Sebuah harta tak ternilai, ada dalam pelukanku. Dialah Papaku, sebuah kekayaan yang pastinya mengalahkan segalanya. Membuatku tak peduli lagi dengan mereka yang berkomentar ini dan itu atas ulahku.

"Vedovas," namun satu kata yang melaju dari bibirnya itu, seketika menumbangkan kepercayaan diriku tadi. "Ada apa denganmu, wahai Vedovas?" Terlebih lagi, sebuah pertanyaan darinya itu meruntuhkan sebilah harapan yang selama ini memagari hatiku.

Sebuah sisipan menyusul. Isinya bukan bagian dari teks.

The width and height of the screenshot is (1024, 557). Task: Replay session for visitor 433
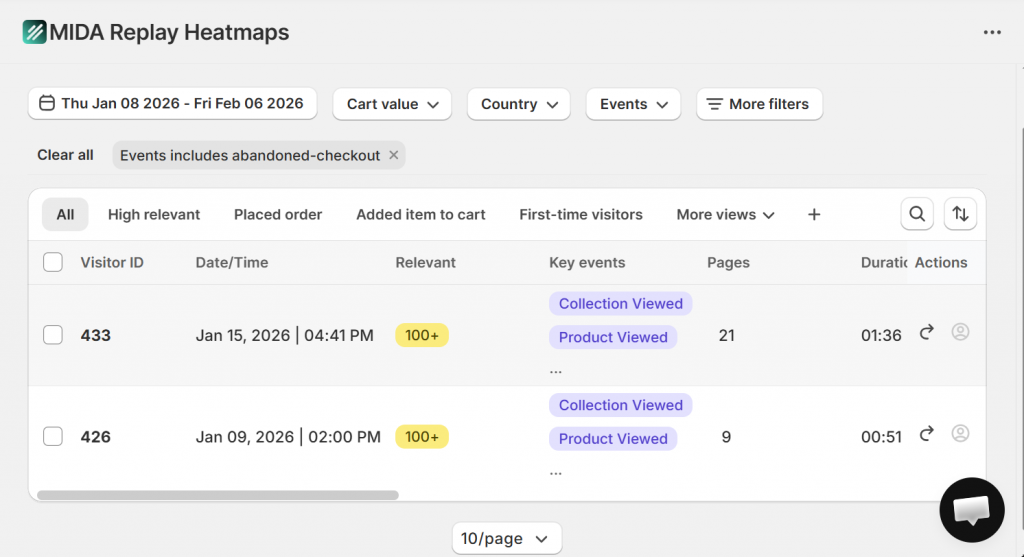927,332
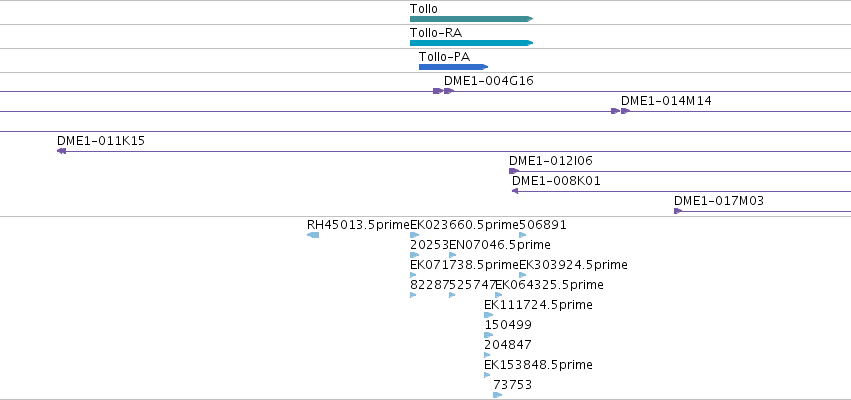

"Vedovas, mari kita bergegas tuk salat," Sulaiman. Ia menyadarkanku. Menyadarkan tentang keberadaannya di sisiku. Menyadarkan bahwa aku sedang bermain memainkan peran di dunia game RPG ini.

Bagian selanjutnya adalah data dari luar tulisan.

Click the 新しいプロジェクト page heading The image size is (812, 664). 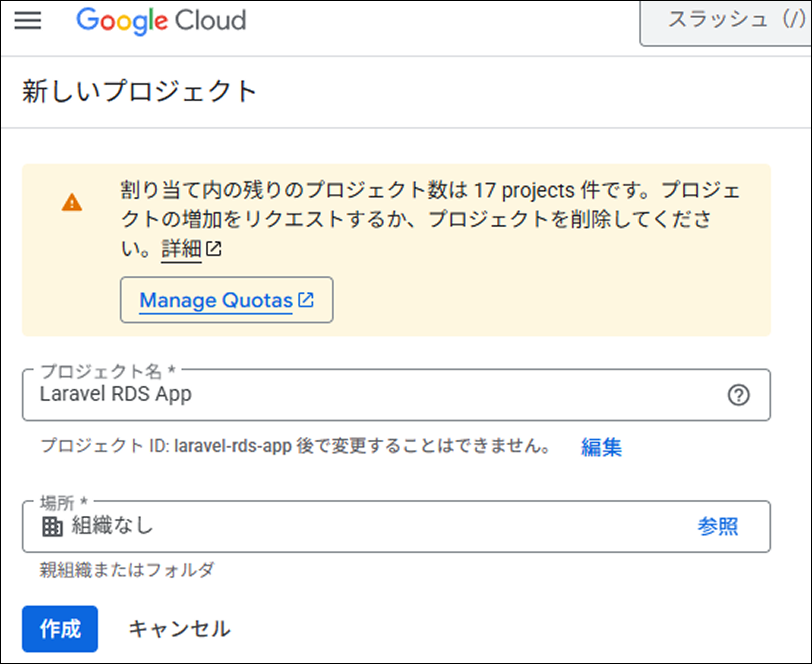[x=140, y=92]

Kulepas pelukanku. Kuhapus jejak-jejak rindu yang tertanam sepintas di lembah pipiku. Kutatap topeng berwajah Papa yang tengah dipakai oleh Sang Penyelamat di hadapanku ini. Aku... tersenyum. Sebuah pengakuan mendobrak paksa kesadaranku. Bahwa ia yang ada di depanku ini hanyalah sebuah karakter game semata. Ia... sebagaimana Putri Lila dan juga NPC Fida. Ia... tidak nyata. Ia... bukan Papa.

Sebuah keputusan, memaksaku tuk membunuh selaksa rindu yang sudah tertumpah-tumpah. Menahan diri. Berpura-pura. Padahal ia yang terindukan telah muncul di depan mata. Ya, aku lanjut bermain. Kulanjutkan memainkan peranku sebagai Vedovas di sini, "Silakan kau mengimami kami salat asar. Kau lebih pantas daripada diriku," pintaku, bermaksud memberikan penghormatan kepadanya.

Ia tersenyum. "Tidak, Sheiraz. Imam salat ini haruslah berasal dari generasi ini. Sebagai tanda kemuliaan generasi terbaik yang terakhir. Kaulah sang Vedovas, pemimpin mereka. Aku akan bermakmum di belakangmu," katanya, menolakku dengan halus. Padahal aku sangat ingin mendengar bacaan surat Alquran yang dilantunkan Papaku sebelas tahun yang lalu. Yang begitu merdu. Yang begitu fasihnya. Yang begitu nikmatnya. Pandai membuat orang yang mendengarnya sampai rela meninggalkan kegiatannya demi beralih menyimaknya. Memotek yang berkarat. Menumbuhi tunas-tunas iman yang menyegarkan kemudian. Itulah Papaku.

****

"Dari berita TV yang kudengar, di salah satu rumah warga yang kita lalui ketika menuju ke sini, Glumglozer saat ini ada di sebuah kota bernama Lodia," kata Sulaiman, mengawali pembicaraan tatkala kami semua selesai salat berjemaah. Karena kami harus segera melakukan siasat perang yang matang.

"Kau tahu ada di mana kota Lodia itu?" tanya Sang Penyelamat yang memakai wajah Papaku itu. Aku mafhum, ia turun dari langit diantar dua malaikat. Artinya, dia adalah warga langit. Tentu tidak hafal seluk-beluk dunia.

"Lodia, ya?" Agaknya aku pernah mendengar nama itu. Aku memejamkan mata. Mencoba membuka kembali sebuah peta yang pernah tergambar jelas dalam bayanganku. Ya, sebuah kota kecil di pinggiran lautan biru. Apakah jangan-jangan kota itu? Tapi namanya berbeda, bukan Lodia. Kubuka mataku lalu aku berkata, "Setahuku bukanlah Lodia. Lodia itu tidak ada. Adanya adalah kota Lod, salah satu kota berkembang di dataran Sharon. Yaitu 15 km di tenggara El Aviv. Israel."

"Memang benar. Tapi Lod itu adalah nama kotanya di zaman dahulu. Kini namanya sudah berganti menjadi Lodia, Vedovas," ujar salah satu pasukanku yang bertuliskan Ilyas di atas kepalanya.

"Baiklah. Mari kita coba ke sana kalau begitu!" Perintahku.

"Baiklah. Ayo!" Jawab Sulaiman, mewakili lainnya.